Een paar uur later kwamen ze aan op Zweinstein. Toen ze in de koetsen, voortgetrokken door Terzielers zaten, dacht iedereen duidelijk aan hetzelfde: Wat een geluk het was dat ze daar droog zaten, terwijl de eerstejaars de, met dit weer onaangename, oversteek over het meer moesten maken. Eenmaal bij het bordes van het kasteel wilden de leerlingen niets liever dan zo vlug mogelijk door de eikenhouten deuren naar binnen rennen, niet al te nat wordend, en in de behaaglijke Grote Zaal weer warm worden onder het genot van het feestmaal. Eenmaal binnen namen Marcel en Ginny afscheid van Loena, die naar de tafel van Ravenklauw liep en namen zelf plaats aan die van Griffoendor. Marcel keek de zaal rond. Natuurlijk was nog niet iedereen er, maar het was onaangenaam stil. Niet alleen omdat er minder leerlingen waren dan anders, maar ook omdat iedereen in gedachten verzonken was. Er was veel gebeurd die zomer. Lang niet iedereen wist van Voldemorts coupe, maar toch konden de plotselinge ommezwaai van het Ministerie, de angstige sfeer en de vermissing van vrienden, waaronder Dreuzeltelgen, niemand ontgaan zijn. Ook aan de oppertafel waren er twee lege plaatsen. Anderling ontbrak, maar dat was normaal aangezien ze zich altijd ontfermde over de eerstejaars. Ook de stoel waar Perkamentus altijd had gezeten was leeg en Marcel vroeg zich af wie hem op zou volgen. Vast Anderling... Plotseling stootte Ginny, die naast hem was gaan zitten, hem aan.

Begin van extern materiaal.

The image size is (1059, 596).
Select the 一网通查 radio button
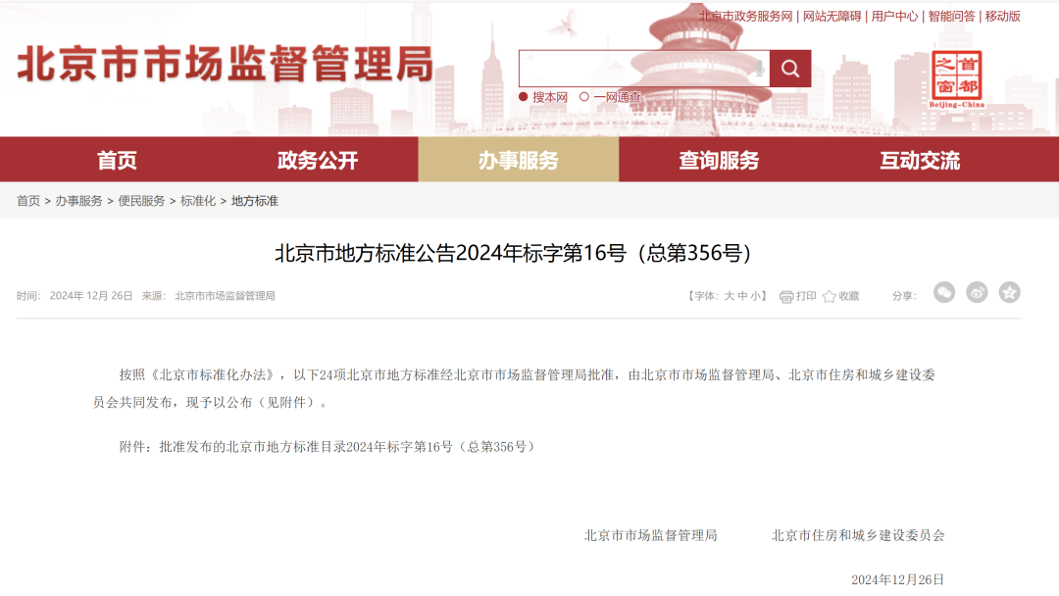click(x=582, y=97)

'Marcel, kijk eens,' fluisterde ze geschokt en ze knikte onopvallend naar het uiteinde van de oppertafel. Marcel, die al de hele tijd die kant op had gekeken, viel het nu pas op. Twee nieuwe gezichten maakten deel uit van het lerarenkorps.
'Zijn dat niet...?' Hij durfde nauwelijks zijn zin af te maken.

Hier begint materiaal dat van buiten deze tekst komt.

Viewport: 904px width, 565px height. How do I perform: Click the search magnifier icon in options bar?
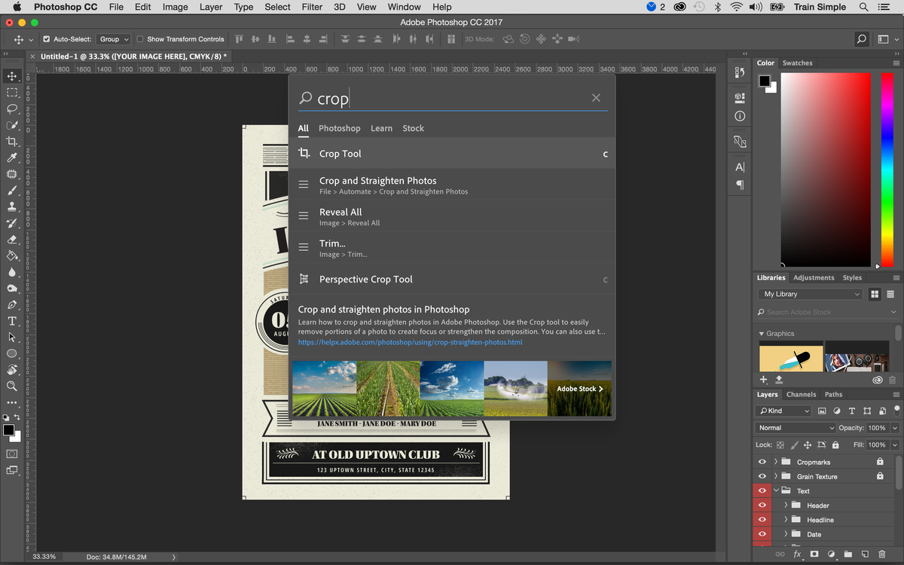862,39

'Dooddoeners, ja.' Ginny's stem trilde. 'Ze waren er bij in juni... Tijdens dat gevecht.' De vrouw zag ze kijken en wierp hen een zeer onaangename blik toe. Marcel keek onmiddelijk naar het tafelblad. Het duurde nog even voordat de sorteerceremonie begon. Al die tijd zeiden ze niks tegen elkaar en keken bedrukt voor zich uit. De stilte werd als maar ondragelijker en Marcel was dan ook blij toen Anderling binnen kwam, gevolgd door een akelig korte rij eerstejaars. Het was allemaal zo anders als anders. De Sorteerhoed zong geen lied en het sorteren was zo vlug afgelopen.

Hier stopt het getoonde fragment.